What is Oxyntomodulin?
Oxyntomodulin (OXM) is a 37-amino-acid endogenous peptide hormone secreted from intestinal L-cells postprandially, alongside GLP-1 and PYY. It is unusual among gut peptides in that it activates two receptors simultaneously:
- The glucagon-like peptide-1 receptor (GLP-1R)
- The glucagon receptor (GCGR)
This dual-receptor pharmacology makes OXM the template molecule from which the entire next-generation GLP-1/glucagon dual-agonist class has been engineered:
- Survodutide (Boehringer Ingelheim, Phase 3)
- Pemvidutide (Altimmune, Phase 3)
- Mazdutide (Innovent/Lilly, NMPA-approved 2025 in China)

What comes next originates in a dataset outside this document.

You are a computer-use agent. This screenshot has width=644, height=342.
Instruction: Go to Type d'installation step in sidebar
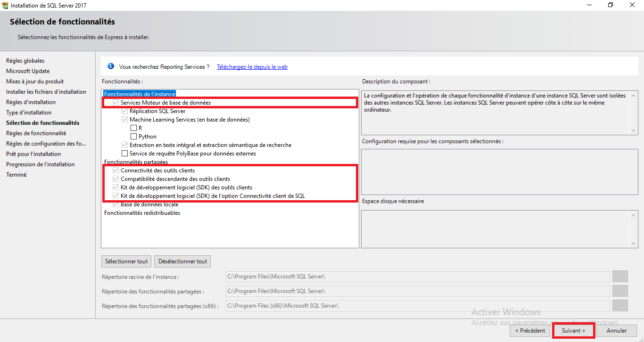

- Retatrutide (Lilly, Phase 3, GLP-1/GIP/glucagon triple agonist — extends OXM's design with GIP)
OXM itself is research-only; it is not approved as a therapeutic. Its pharmacology has been studied in early human clinical trials, where it produced meaningful weight loss but had a half-life too short for practical chronic dosing — motivating the engineering of long-acting OXM analogues.
Structure
Oxyntomodulin is encoded by the proglucagon gene (the same gene that gives rise to glucagon, GLP-1, and GLP-2). Tissue-specific processing of proglucagon by prohormone convertases yields different products in different cells:
- Pancreatic α-cells: process proglucagon to glucagon (29 AA)

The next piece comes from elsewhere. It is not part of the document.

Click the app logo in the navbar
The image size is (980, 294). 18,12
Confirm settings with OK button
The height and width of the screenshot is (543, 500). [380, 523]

- Intestinal L-cells: process proglucagon to GLP-1 (7-37), GLP-2, glicentin, and OXM
OXM's sequence is glucagon (residues 1-29) + an 8-residue C-terminal extension (residues 30-37). The N-terminal glucagon sequence is responsible for glucagon receptor activation; both N-terminal and C-terminal portions contribute to GLP-1 receptor binding.
Mechanism of Action
GLP-1 receptor activation:
- Glucose-dependent insulin secretion
- Glucagon suppression
- Slowed gastric emptying
- Central appetite suppression
Glucagon receptor activation:
- Hepatic glycogenolysis and gluconeogenesis
- Hepatic lipolysis
- Increased energy expenditure (thermogenesis)

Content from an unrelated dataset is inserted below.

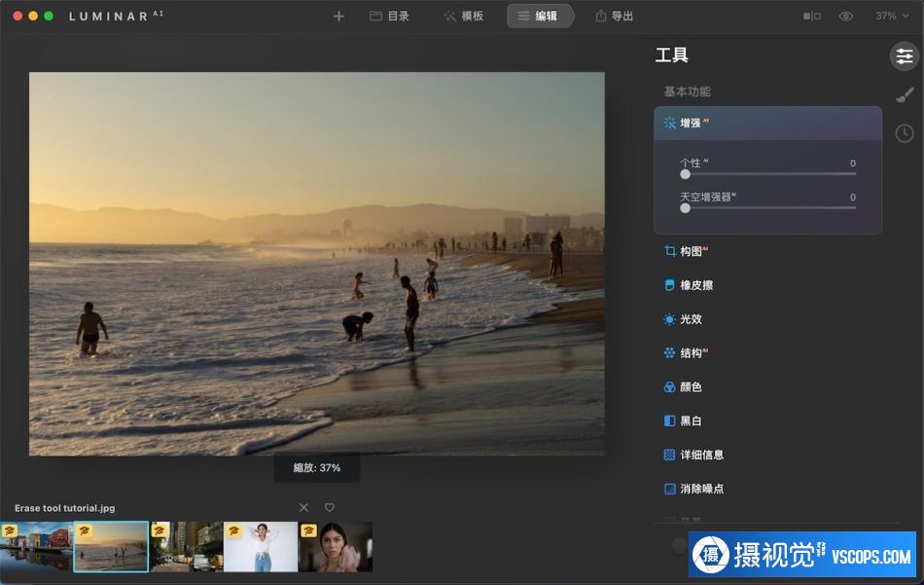Select the white-shirt woman portrait thumbnail

click(261, 546)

- Reduced hepatic steatosis (via lipid mobilization)
Net therapeutic effect: weight loss via reduced food intake (GLP-1) plus increased energy expenditure (glucagon), with hepatic steatosis improvement (glucagon-driven lipolysis offset by GLP-1-driven insulin secretion preventing hyperglycemia).
Clinical Evidence
Wynne et al. 2005 (Diabetes):
- Single-blind, placebo-controlled trial of subcutaneous OXM 3 times daily for 4 weeks in overweight subjects
- 2.3 kg weight loss vs 0.5 kg placebo at 4 weeks
- Reduced food intake, increased energy expenditure
- Established OXM's therapeutic potential — but TID injection regimen was impractical
These early data motivated the development of long-acting OXM analogues that could be dosed weekly or monthly.
Place in Research and Drug Discovery
OXM has been the conceptual and structural template for an entire class of obesity therapeutics. The progression from native OXM to clinically successful drugs:
- Native OXM (research, t½ minutes) — proof-of-concept of dual GLP-1/GCGR mechanism
- First-generation OXM analogues (research, t½ hours) — backbone modifications, DPP-4 resistance
- Second-generation OXM analogues (clinical) — fatty-acid acylation for albumin binding, weekly dosing — survodutide, pemvidutide, mazdutide
- Triple agonist (clinical) — adding GIP receptor activation — retatrutide
The receptor-balance ratio in each engineered analogue tunes the therapeutic profile:
- GLP-1 dominant (survodutide, mazdutide) — strong weight loss with milder metabolic effects
- Balanced 1:1 (pemvidutide) — strong hepatic effects for MASH, balanced weight loss
Place in Research
OXM remains an active research peptide for:
- Receptor pharmacology of dual agonists
- Mechanism studies of GLP-1 vs GCGR contributions to weight loss
- Energy expenditure research
- Hepatic steatosis and MASH model development
It is sold by research chemical suppliers and used widely in preclinical studies of dual-agonist mechanism.
Note for Researchers
OXM's 4-minute half-life in vivo limits its utility for chronic dosing studies. Researchers studying chronic dual-agonist effects typically use the long-acting analogues (survodutide, pemvidutide, etc.) rather than native OXM. Native OXM is more relevant for acute receptor pharmacology and proof-of-concept experiments.